L’attacco a Pearl Harbor, la base navale americana nelle Hawaii, il 7 dicembre 1941 da parte del Giappone, fu un attacco a sorpresa, effettuato in assenza di una dichiarazione di guerra; determinò l’entrata in guerra degli Stati Uniti. L’incursione fu bollata dall’allora presidente degli Stati Uniti, Franklin Delano Roosevelt, come un evento «che vivrà nell’infamia».
Perché il Giappone ha attaccato Pearl Harbor?
Il Giappone, già impegnato dal 1937 in una guerra di conquista contro la Cina, aveva profittato del conflitto europeo per allargare le sue mira espansionistiche a tutti i territori del Sud-Est asiatico. Quando, nel luglio del 1941, i giapponesi invasero l’Indocina francese, Stati Uniti e Gran Bretagna reagirono decretando il blocco delle esportazioni verso il Giappone.

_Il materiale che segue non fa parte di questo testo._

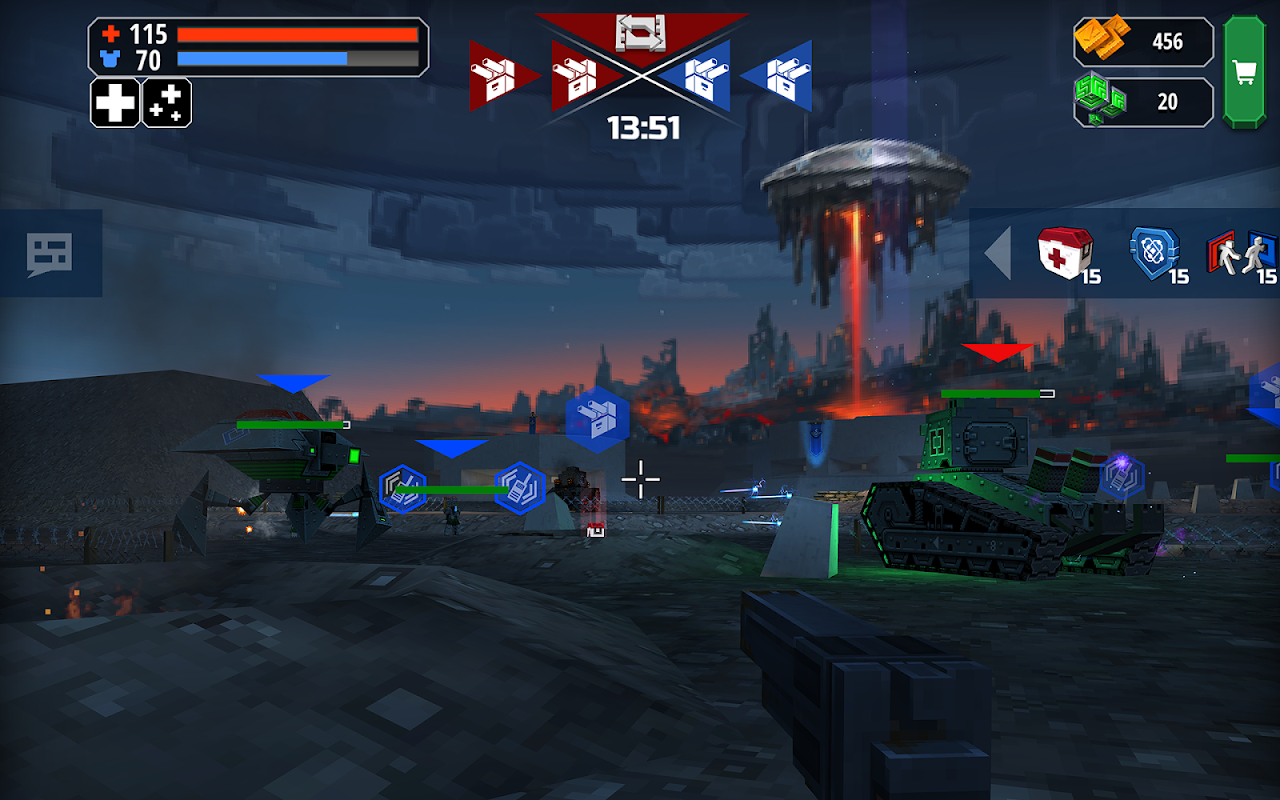Open the chat panel icon
1280x800 pixels.
pyautogui.click(x=50, y=253)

L’impero giapponese – paese industrialmente sviluppato ma povero di materie prime – si trovò a questo punto di fronte a una scelta: piegarsi alle richieste delle potenze occidentali, che esigevano il ritiro delle truppe giapponesi dall’Indocina e dalla Cina; o scatenare la guerra per conquistare nuovi territori e procurarsi così le materie prime di cui necessitava. Il governo giapponese scelse la strada della guerra.
Che cosa accadde nell’attacco a Pearl Harbor?
All’alba della domenica del 7 dicembre 1941, l’aviazione giapponese, comandata dall’ammiraglio Isoroku Yamamoto, con un’azione a sorpresa veloce e schiacciante, attaccò, senza previa dichiarazione di guerra, la flotta statunitense concentrata nella baia di Pearl Harbor, nelle Hawaii. In un solo attacco, della durata di due ore, la potente macchina da guerra americana fu distrutta in buona parte.
Nell’attacco a Pearl Harbor morirono 2331 soldati e 55 civili americani; i feriti furono 1139. Le navi danneggiate o distrutte furono nel complesso diciotto. 188 aerei statunitensi vennero distrutti al suolo, oltre 150 danneggiati. Le perdite giapponesi, al confronto, furono insignificanti: 55 uomini, 29 aerei, 5 minisottomarini.
Che cosa accadde dopo l’attacco Pearl Harbor?
Il giorno dopo, il presidente americano Franklin Delano Roosevelt tenne un discorso alla nazione: proclamò il 7 dicembre 1941 “Day of Infamy”, “Giornata dell’Infamia”, suscitando nel Paese un’ondata di furore, che gli fornì un valido motivo per partecipare al conflitto. Da tempo, infatti, il presidente americano Roosevelt era favorevole all’entrata in guerra, però la maggioranza dell’opinione pubblica era contraria al conflitto, anche perché esso si svolgeva lontano, in Europa, e non toccava i sentimenti degli Americani.
Pochi giorni dopo l’attacco a Pearl Harbor anche Germania e Italia dichiararono guerra agli Stati Uniti (11 dicembre 1941). Il Giappone infatti era la maggiore potenza dell’emisfero orientale e il principale alleato asiatico di Germania e Italia. A Germania e Italia, il Giappone era legato, dal settembre 1940, da un patto di alleanza detto Patto tripartito (anche detto “Asse Roma-Berlino-Tokyo”). Il conflitto diventò a questo punto veramente mondiale.